(Task statement): Please copy out the entries below exactly, beginning with the line that contains "You are a computer-use agent. 1544x792" and ending with the line that contains "Enable the Access Risk Management filter", and include nothing outside that span.

(Recorded data):

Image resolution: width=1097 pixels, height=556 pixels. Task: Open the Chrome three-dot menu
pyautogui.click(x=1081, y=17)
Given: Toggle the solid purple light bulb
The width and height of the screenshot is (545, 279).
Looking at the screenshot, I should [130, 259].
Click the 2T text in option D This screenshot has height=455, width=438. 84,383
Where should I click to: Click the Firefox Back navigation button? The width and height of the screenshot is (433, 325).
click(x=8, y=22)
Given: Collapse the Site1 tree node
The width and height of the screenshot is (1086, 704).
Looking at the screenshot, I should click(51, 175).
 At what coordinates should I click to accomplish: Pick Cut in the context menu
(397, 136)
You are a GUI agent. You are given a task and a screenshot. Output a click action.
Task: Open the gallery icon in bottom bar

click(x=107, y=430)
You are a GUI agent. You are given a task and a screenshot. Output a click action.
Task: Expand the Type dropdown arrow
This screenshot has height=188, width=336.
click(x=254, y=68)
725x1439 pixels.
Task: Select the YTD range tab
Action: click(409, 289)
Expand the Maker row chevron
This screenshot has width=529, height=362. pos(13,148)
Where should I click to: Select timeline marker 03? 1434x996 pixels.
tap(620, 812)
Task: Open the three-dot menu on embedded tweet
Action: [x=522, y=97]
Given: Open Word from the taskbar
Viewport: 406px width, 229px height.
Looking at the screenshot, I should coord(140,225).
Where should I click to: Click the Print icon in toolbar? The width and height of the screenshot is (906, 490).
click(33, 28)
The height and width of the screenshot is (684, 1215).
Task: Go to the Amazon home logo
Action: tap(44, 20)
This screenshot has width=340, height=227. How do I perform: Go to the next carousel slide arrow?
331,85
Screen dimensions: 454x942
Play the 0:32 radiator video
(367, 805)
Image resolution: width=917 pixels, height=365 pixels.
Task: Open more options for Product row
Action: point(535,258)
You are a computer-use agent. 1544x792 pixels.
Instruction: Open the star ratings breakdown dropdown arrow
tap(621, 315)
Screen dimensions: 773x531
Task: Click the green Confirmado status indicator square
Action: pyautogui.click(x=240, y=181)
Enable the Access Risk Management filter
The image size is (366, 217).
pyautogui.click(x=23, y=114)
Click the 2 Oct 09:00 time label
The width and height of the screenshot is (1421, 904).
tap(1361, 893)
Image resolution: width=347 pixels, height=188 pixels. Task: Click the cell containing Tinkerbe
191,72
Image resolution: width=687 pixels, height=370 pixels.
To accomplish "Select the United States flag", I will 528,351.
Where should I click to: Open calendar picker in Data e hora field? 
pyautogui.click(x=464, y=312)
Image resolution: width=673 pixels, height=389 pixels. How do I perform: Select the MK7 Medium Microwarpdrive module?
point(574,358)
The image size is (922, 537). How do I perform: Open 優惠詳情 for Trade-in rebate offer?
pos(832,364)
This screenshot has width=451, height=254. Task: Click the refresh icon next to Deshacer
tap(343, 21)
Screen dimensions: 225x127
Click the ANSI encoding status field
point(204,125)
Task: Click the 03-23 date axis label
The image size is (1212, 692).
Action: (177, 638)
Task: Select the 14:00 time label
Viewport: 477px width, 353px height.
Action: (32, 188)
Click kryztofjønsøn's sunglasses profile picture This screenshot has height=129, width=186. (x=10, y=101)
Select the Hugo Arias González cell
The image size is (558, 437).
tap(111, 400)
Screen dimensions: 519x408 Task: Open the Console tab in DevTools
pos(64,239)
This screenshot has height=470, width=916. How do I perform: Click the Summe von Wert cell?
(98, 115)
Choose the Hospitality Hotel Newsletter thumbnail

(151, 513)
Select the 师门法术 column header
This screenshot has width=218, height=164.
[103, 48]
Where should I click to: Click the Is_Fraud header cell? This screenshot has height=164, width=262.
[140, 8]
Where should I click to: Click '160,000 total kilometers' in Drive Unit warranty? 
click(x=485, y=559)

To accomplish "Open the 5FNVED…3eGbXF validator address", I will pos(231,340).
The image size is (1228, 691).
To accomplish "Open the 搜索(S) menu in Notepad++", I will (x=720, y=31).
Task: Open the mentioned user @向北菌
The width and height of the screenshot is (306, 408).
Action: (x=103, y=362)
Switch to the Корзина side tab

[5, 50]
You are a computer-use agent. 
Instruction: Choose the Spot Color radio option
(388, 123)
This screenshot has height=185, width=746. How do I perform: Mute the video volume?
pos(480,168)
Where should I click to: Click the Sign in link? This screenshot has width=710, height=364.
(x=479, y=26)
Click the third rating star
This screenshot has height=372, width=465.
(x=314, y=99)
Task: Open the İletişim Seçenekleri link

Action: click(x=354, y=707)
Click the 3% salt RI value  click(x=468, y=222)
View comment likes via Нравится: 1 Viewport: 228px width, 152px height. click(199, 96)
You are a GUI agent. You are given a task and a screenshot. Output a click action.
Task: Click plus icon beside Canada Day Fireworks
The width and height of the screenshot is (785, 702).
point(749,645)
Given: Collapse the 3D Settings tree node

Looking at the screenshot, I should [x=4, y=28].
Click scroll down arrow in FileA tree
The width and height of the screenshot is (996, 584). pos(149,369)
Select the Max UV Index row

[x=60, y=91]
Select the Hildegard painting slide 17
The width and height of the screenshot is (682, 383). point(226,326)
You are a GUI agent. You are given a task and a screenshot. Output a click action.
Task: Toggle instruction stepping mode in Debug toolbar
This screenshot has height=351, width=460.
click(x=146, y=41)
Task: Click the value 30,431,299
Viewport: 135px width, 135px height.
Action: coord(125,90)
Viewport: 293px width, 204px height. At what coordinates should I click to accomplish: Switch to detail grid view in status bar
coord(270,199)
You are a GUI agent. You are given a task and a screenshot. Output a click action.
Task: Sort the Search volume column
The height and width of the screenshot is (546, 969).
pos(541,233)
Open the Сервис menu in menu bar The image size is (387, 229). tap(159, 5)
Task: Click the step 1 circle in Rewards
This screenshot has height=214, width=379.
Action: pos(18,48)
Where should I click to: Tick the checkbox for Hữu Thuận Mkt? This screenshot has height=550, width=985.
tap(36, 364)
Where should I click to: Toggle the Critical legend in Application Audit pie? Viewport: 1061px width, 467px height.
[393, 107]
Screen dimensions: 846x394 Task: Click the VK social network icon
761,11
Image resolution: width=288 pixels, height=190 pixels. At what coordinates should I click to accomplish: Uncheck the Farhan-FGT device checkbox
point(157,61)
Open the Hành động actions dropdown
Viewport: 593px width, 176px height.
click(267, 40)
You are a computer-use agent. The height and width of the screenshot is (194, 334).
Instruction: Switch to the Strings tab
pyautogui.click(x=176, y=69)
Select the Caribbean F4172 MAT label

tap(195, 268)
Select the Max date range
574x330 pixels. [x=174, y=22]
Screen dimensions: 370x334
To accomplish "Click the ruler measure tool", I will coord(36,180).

(Result below):
You are a computer-use agent. 1544x792 pixels.
Instruction: Open the star ratings breakdown dropdown arrow
tap(621, 315)
Screen dimensions: 773x531
Task: Click the green Confirmado status indicator square
Action: pyautogui.click(x=240, y=181)
Enable the Access Risk Management filter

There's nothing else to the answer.